DATA SUPPLIED ▸
• • • •
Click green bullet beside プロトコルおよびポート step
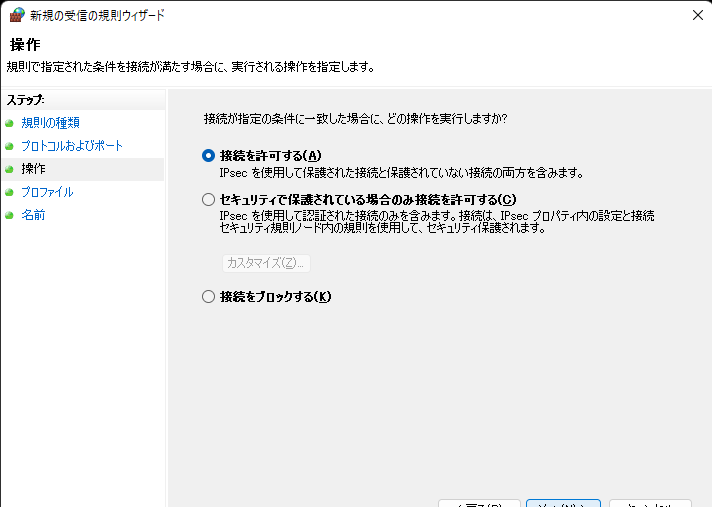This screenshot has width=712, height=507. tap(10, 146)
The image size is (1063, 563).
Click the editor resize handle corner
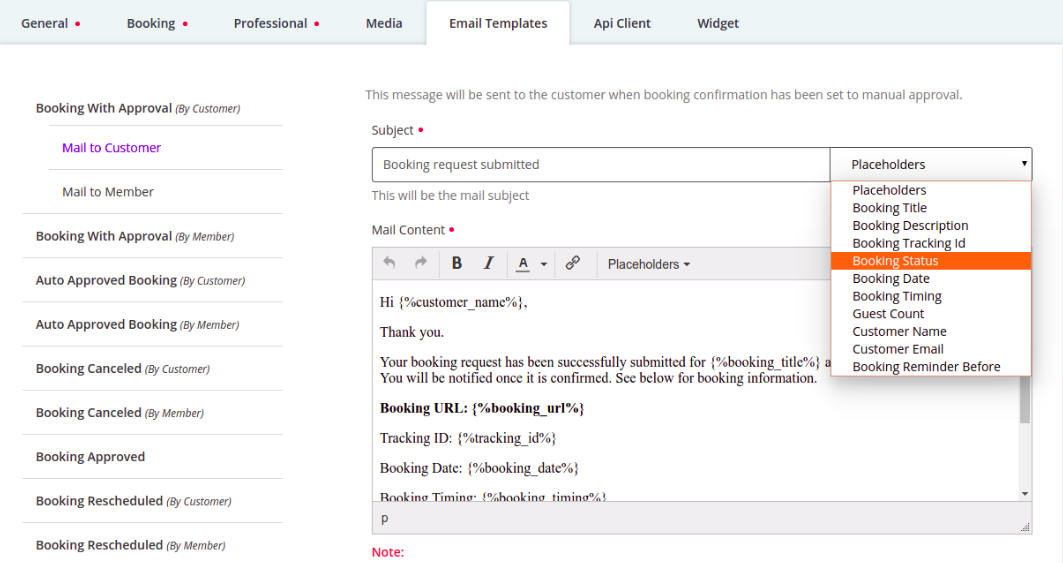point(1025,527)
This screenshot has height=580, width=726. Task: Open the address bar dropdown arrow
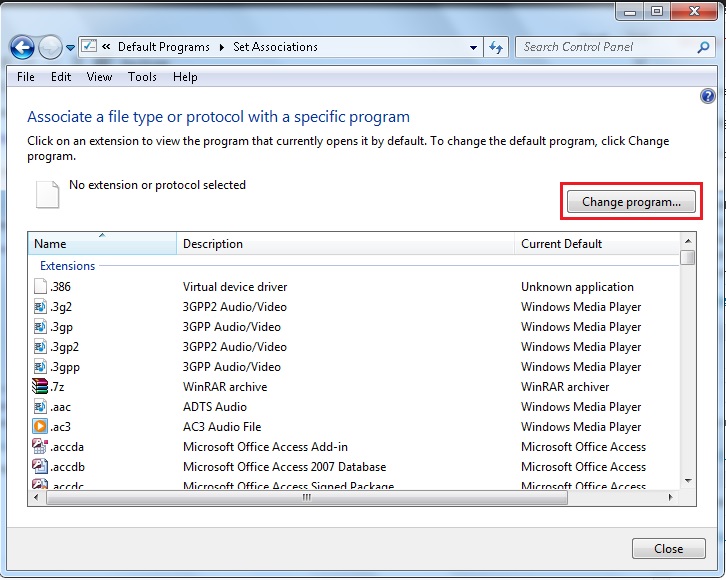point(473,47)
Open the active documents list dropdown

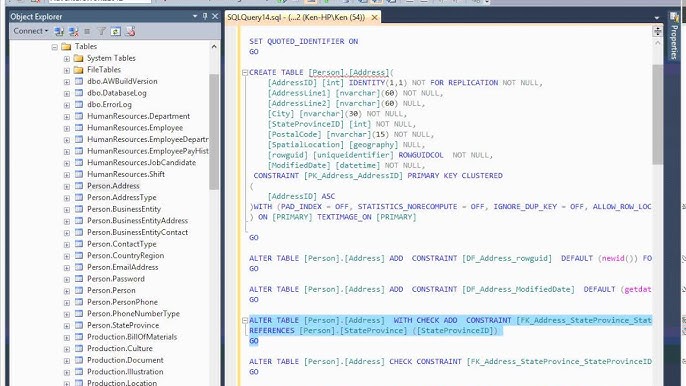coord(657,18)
• • • •
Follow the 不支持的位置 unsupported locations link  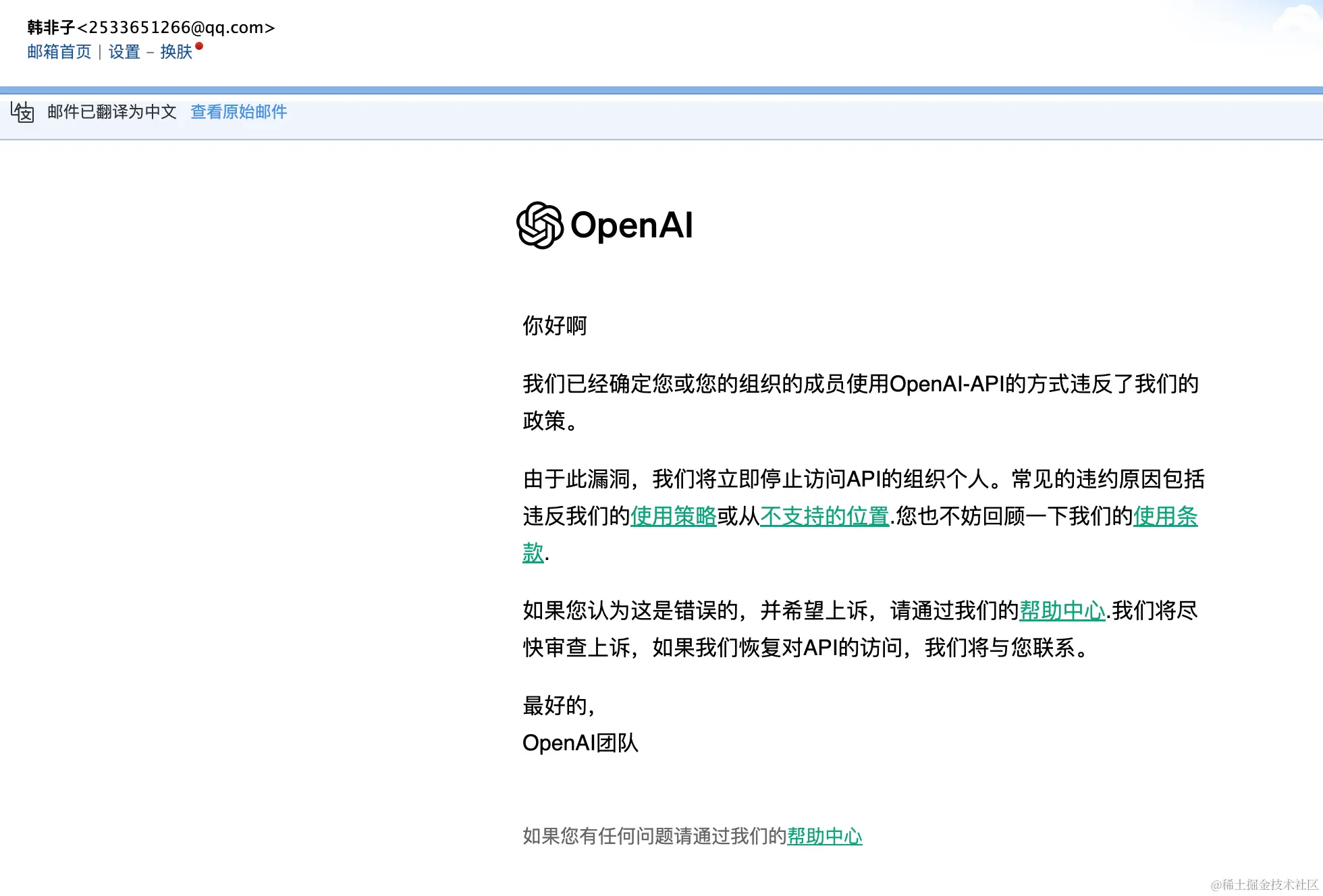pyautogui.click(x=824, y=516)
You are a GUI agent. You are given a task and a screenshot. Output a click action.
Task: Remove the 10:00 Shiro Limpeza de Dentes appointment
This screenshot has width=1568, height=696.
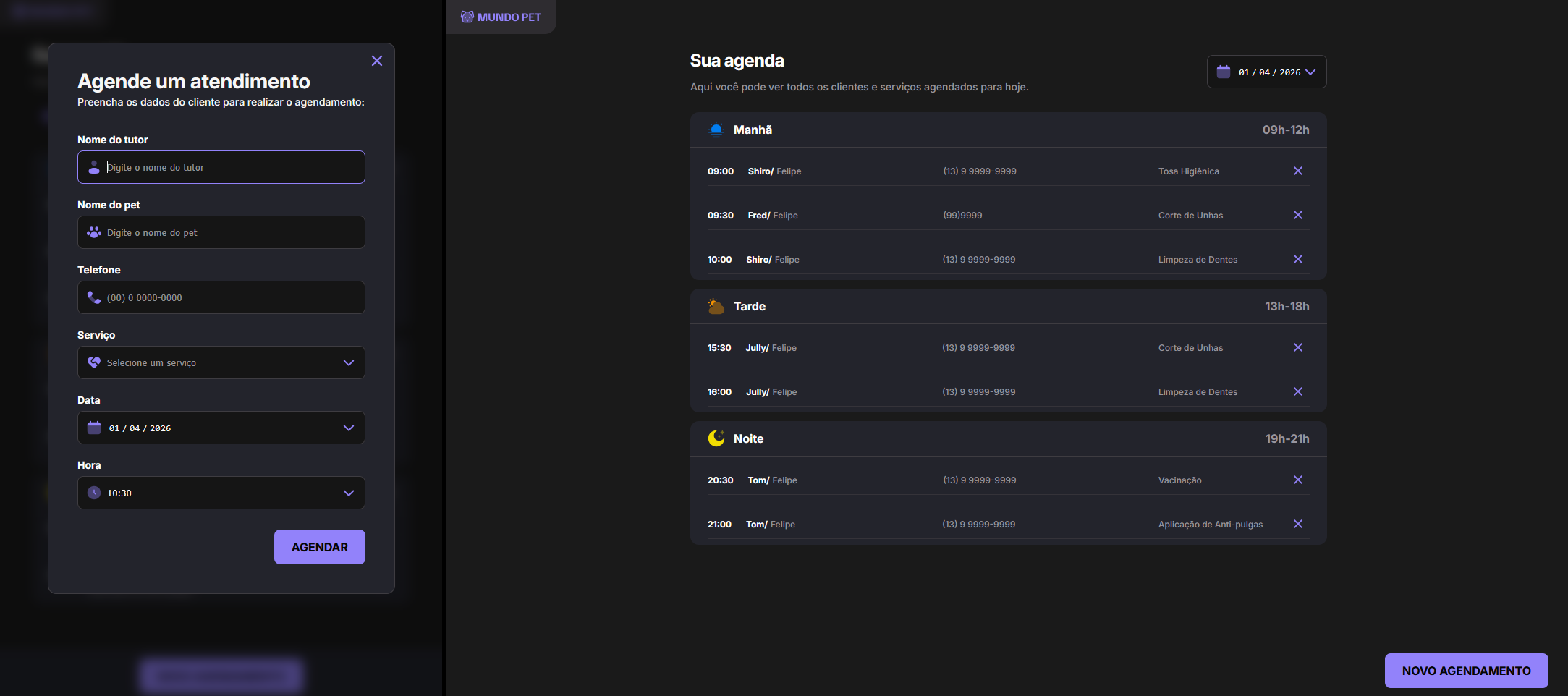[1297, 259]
• • • •
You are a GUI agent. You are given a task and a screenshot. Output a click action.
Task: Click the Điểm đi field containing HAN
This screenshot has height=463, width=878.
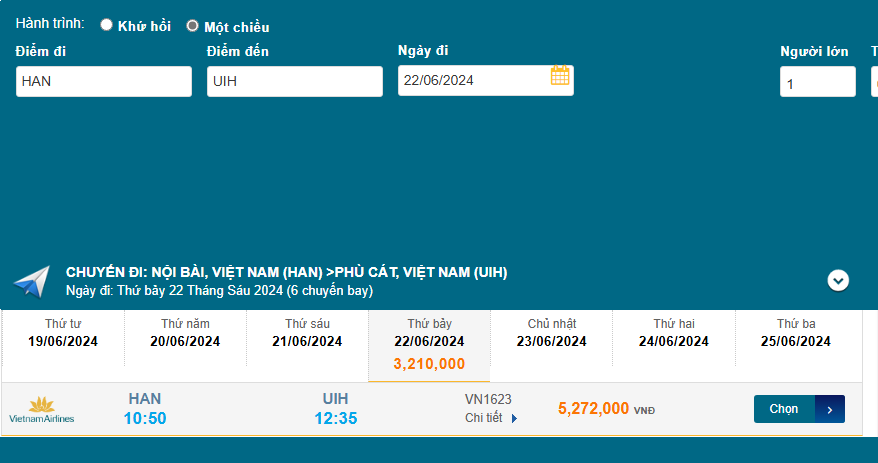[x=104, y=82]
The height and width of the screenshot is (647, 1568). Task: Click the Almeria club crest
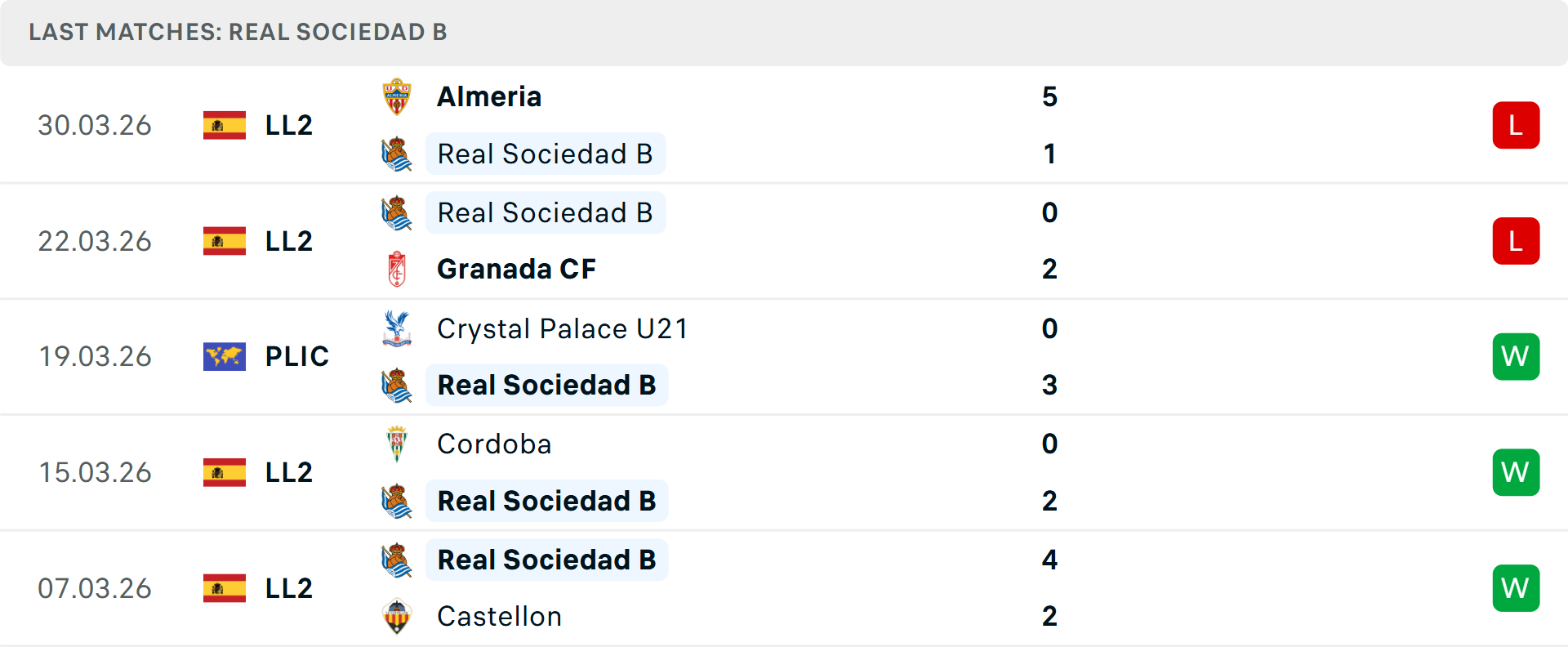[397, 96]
• • • •
Begin at the line that has "Click green bullet beside プロトコルおよびポート step" and stop after the line that has "coord(657,18)". Give those lines of the material again with "dropdown" swapped for "pull-down" and everything else unchanged, leaving the pictures out.

Click green bullet beside プロトコルおよびポート step
This screenshot has width=712, height=507. tap(10, 146)
The image size is (1063, 563).
Click the editor resize handle corner
point(1025,527)
This screenshot has height=580, width=726. Task: Open the address bar pull-down arrow
point(473,47)
Open the active documents list pull-down

coord(657,18)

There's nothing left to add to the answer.